I have tried to work a little with stamps.com, but their option of printing directly onto envelopes doesn't seem to integrate very well with Word mail merges. I'm concerned about whether or not the Word merge function with RE will really mess stuff up.
Another concern is that we send out different materials to different donors, which results in envelopes of varying weights and sizes. I really don't want to have to run a lot of different exports and merges each time I run a batch of acknowledgment letters and enter all of the different postage rates.
I've also looked at using USPS online postage printing, but am not sure it's not just easier to buy stamps and stick them on, old-fashioned style. Anyone have thoughts or experiences that might be helpful?
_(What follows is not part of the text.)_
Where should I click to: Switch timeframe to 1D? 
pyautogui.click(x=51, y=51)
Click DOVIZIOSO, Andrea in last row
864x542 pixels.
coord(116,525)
This really depends a lot on volume - could you give us some more information about how much mailing you are doing? What kinds of mailings? What are the runs? This will help us put it all in context.
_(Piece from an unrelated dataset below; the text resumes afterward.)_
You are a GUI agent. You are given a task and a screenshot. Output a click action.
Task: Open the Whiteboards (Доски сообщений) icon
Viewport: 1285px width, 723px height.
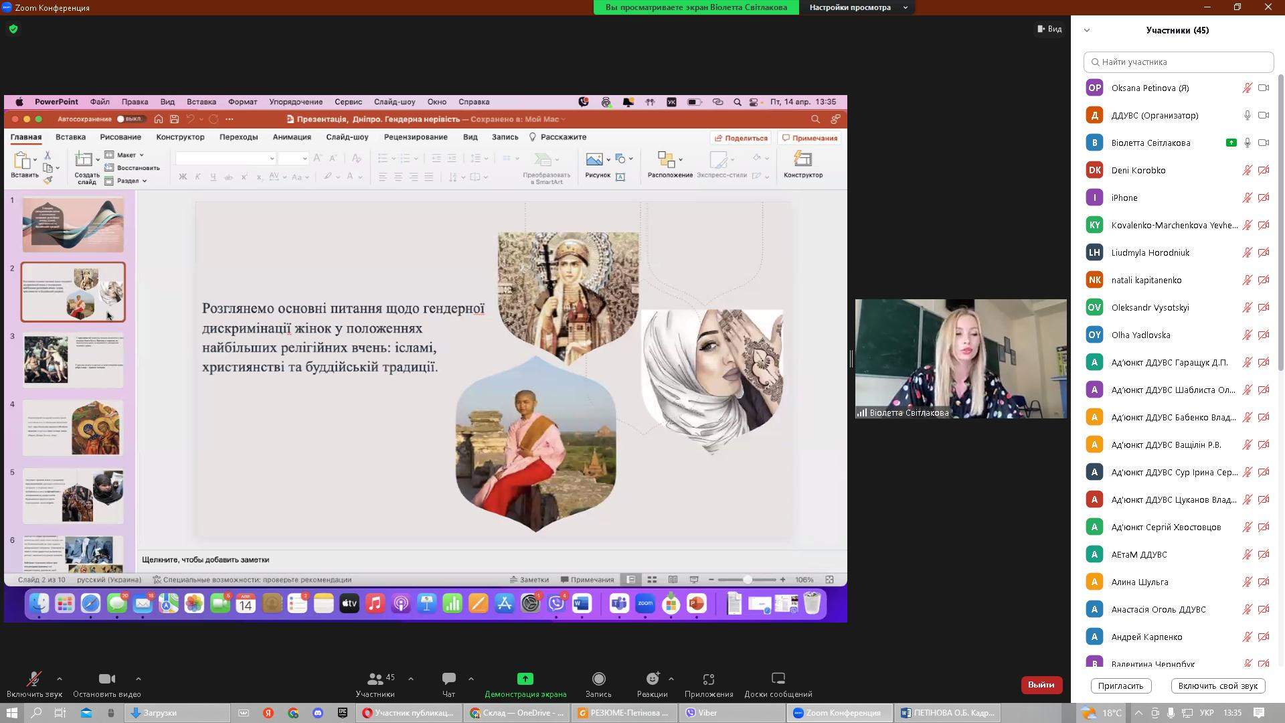point(778,679)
My first thought would be to look at Pitney Bowes competitor Neopost. Both of these companies have new, no-lease machines, as internet postage has started eating into their business.
Basically, the order of mail volume would fall out this way:
Very small mail volume - stamps
Small mail volume - Stamps.com, Endicia.com
Medium mail volume - Non-leased metering machine (with stamps available for small/odd jobs)
High mail volume - Leased metering machine with all the bells and whistles
Very high mail volume - Outsource to mail house for most things, keep one of the previous options for small, in-house jobs
I would say we are low to medium volume. I haven't been here long enough to judge really accurately, but I would say we send out 20-50 donor letters per week, plus whatever other foundation and miscellaneous items.
A standard acknowledgement run for me is about 15-20 standard-size #10 envelopes and around 15-20 irregular-sized flats for new member packs. Again, the problem with using something automated like stamps.com is that the sizes and weights of the outgoing pieces tend to vary within the same batch.